2003 APS-C digital single-lens reflex camera

The Canon EOS 10D is a discontinued 6.3-megapixel semi-professional digital SLR camera, initially announced on 27 February 2003. It replaced the EOS D60, which is also a 6.3-megapixel digital SLR camera. It was succeeded by the EOS 20D in August 2004.

Despite having an APS-C sensor, the 10D was introduced before EF-S lenses became available and was incompatible with them. The 10D is compatible
only with EF lenses. All successive Canon Digital SLR cameras with APS-C sensors can mount EF-S lenses.

The 10D captured RAW images in the Canon CRW file format, which was retired by Canon, although modern versions of Canon's Digital Photo Professional will read it.

When it was released, recommended retail price in the USA was $1,999 (£1,520).

==Compared to the D60==
While the 10D shared some similarities with the D60—both used sensors of roughly the same resolution, both used the EF lens mount and BG-ED3 battery grip—the 10D saw many major changes.

A new magnesium alloy body with changed button layout was introduced, including relocating the on/off switch to the bottom rear of the camera where it could easily be switched off accidentally. New LCD panels were introduced. The on/off switch was later moved back to the upper-left of the camera's rear with the Canon 7D. Flash strobes were used instead of a dedicated autofocus assist lamp. The shutter and mirror were also quieter than the D60 systems. An upgraded autofocus system, using a more-sensitive and wider-area 7-point array similar to the Canon EOS 30V was also included.

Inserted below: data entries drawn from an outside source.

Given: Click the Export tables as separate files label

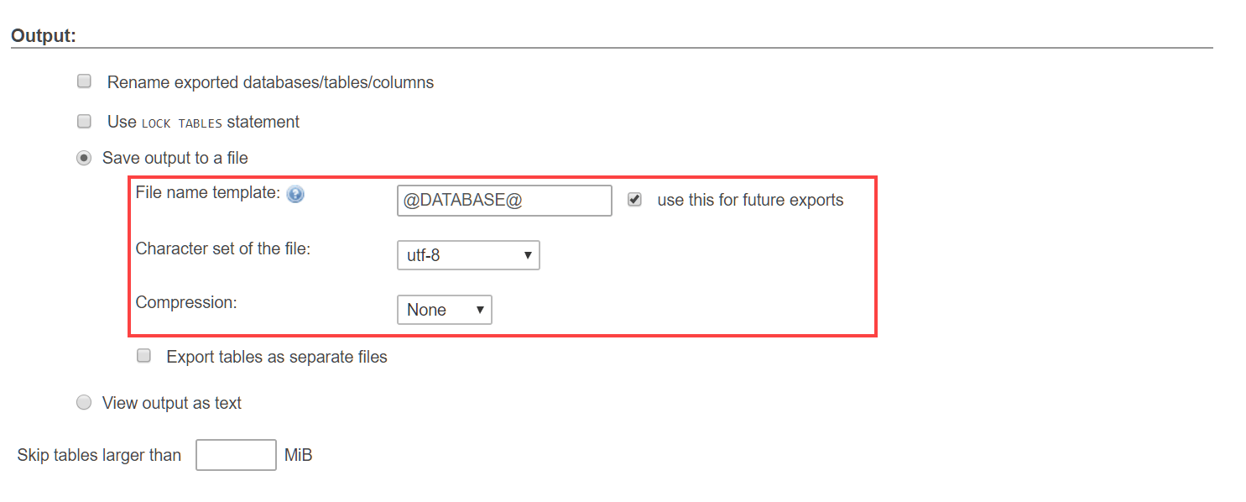Looking at the screenshot, I should (277, 357).
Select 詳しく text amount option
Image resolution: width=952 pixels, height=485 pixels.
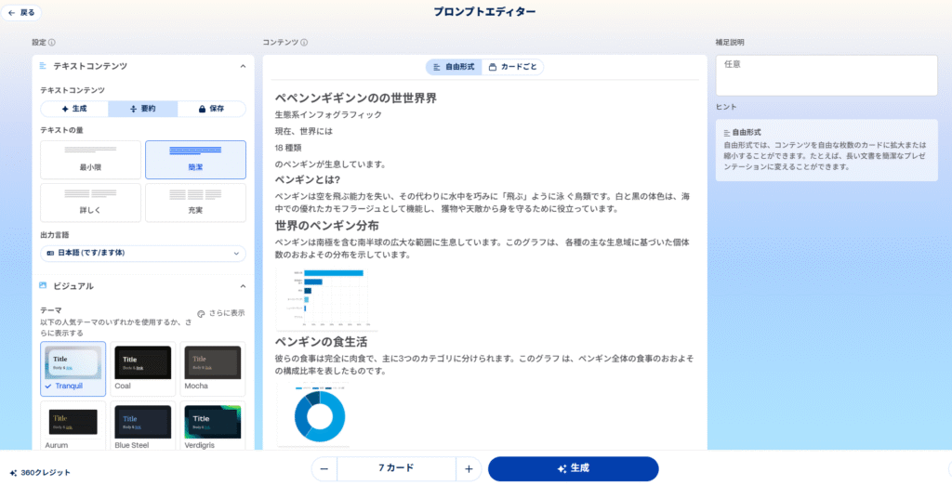coord(90,203)
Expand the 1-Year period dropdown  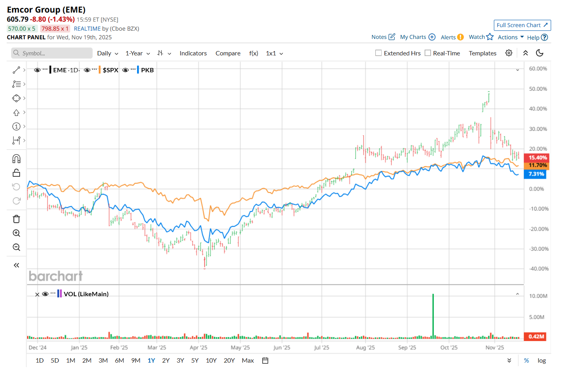click(x=137, y=53)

Internally, the sensor was changed to use a new manufacturing process, allowing for an extended film speed range of ISO 100 to 3200 with a custom function. The 10 used an upgraded image processor, and was the first DSLR to use the DIGIC chipset. Continuous shooting was also slightly improved, allowing for nine images in a burst. The camera introduced FAT32 for CompactFlash cards larger than 2 GB in capacity, the first for a Canon DSLR. Improvements to white balance systems, shooting parameters, sensor cleaning, direct print support, Adobe RGB colorspace, improved language support and an orientation sensor were also made.

==Reception==
Reviews at the time of release were mostly positive.
Bryan Carnathan of The Digital Picture described the affordable price of the 10D as "unheard-of-at-the-time", and the sensor "makes this camera perfect for nature photography", although while the auto-focus was improved from previous models it sometimes did not work properly.
Lori Grunin from CNet gave it a score of 7.2, praising the value, features and performance while also saying that it was tricky to get sharp auto-focusing.
Phil Askey from DPReview rated this camera as "Highly Recommended", concluding that "I have no concerns in stating that as things stand (at the time of writing this review) the EOS-10D is the absolute best in class, with the best image quality, lowest high sensitivity noise, superb build quality and excellent price."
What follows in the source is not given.